In Pastor John Piper’s recent blog, Calvinism, Arminianism, & Education, he discusses ‘whether churches and Christian educational institutions should be devoted to a mix of Arminianism and Calvinism.’ He writes:
In my 22 years of formal education from age 6 to 28 (Summit Drive Elementary School, Greenville Junior High School, Wade Hampton High School, Wheaton College, Fuller Seminary, University of Munich) it became increasingly clear to me that diverse theological positions on the same faculty of a Christian institution diminished the importance of those differences (emphasis mine).
For some issues, that is good. For others it is not. Which those are is one of the great challenges of every generation.

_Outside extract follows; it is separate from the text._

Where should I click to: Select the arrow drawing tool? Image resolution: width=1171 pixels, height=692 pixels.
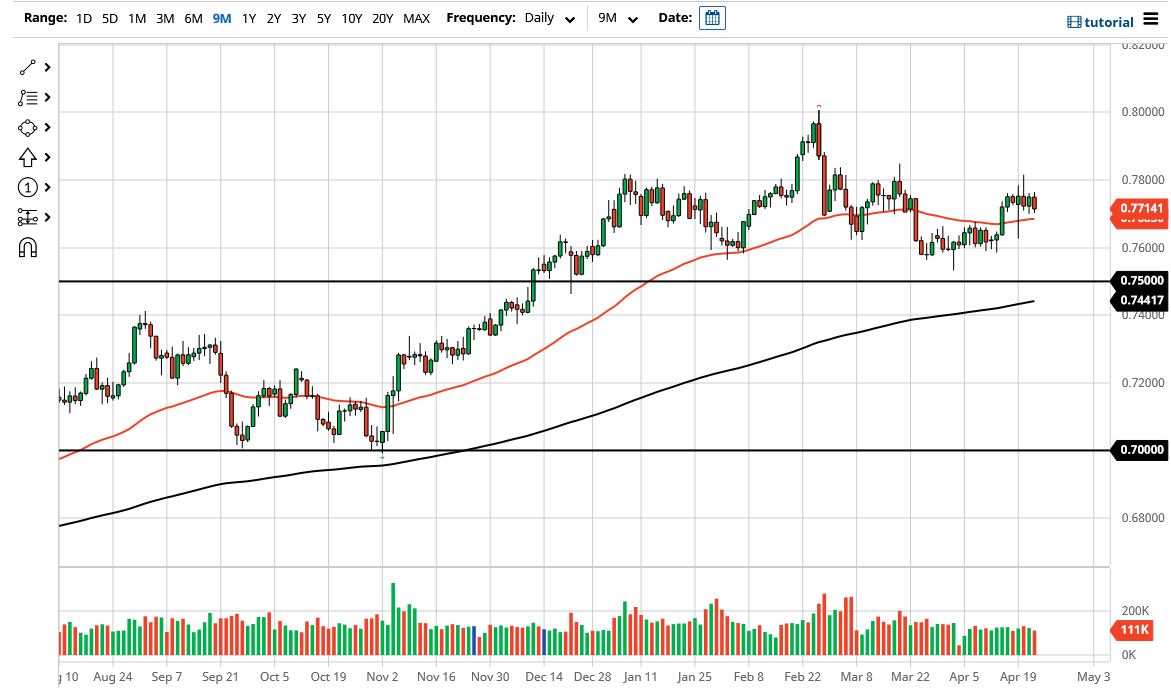pyautogui.click(x=28, y=157)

Yes, it is a challenge. With my Calvinistic leanings, I appreciate the differences more and more, as I grow in knowledge.
But the cost of preventing the diminishing of the importance of the differences is this terrible chasm between genuine people of God, who may have much to learn from each other. I wrote about this agony in my post, Is an objective view of theological positions a good objective?, some months ago. One of the concluding paragraphs in that post was:
Nothing short of a miracle can bring us all together this side of heaven. Anything less, would just end up stirring the murky waters, agitating and discouraging believers who were going about their quiet business hitherto. Looking at it this way, one realises that it is better to let sleeping dogs lie, until the day of our blessed transformation.